### PROBLEM TO WORK ON
What appears from the line containing "You are a GUI" to the end of the listing below should be copied exactly, with no other lines.

### TASK INPUTS
§ §
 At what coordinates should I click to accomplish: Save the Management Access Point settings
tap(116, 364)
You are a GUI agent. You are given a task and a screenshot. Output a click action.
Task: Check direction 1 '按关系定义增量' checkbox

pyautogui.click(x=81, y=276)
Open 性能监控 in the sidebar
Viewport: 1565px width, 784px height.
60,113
§ §
### RESPONSE AREA
You are a GUI agent. You are given a task and a screenshot. Output a click action.
Task: Check direction 1 '按关系定义增量' checkbox

pyautogui.click(x=81, y=276)
Open 性能监控 in the sidebar
Viewport: 1565px width, 784px height.
60,113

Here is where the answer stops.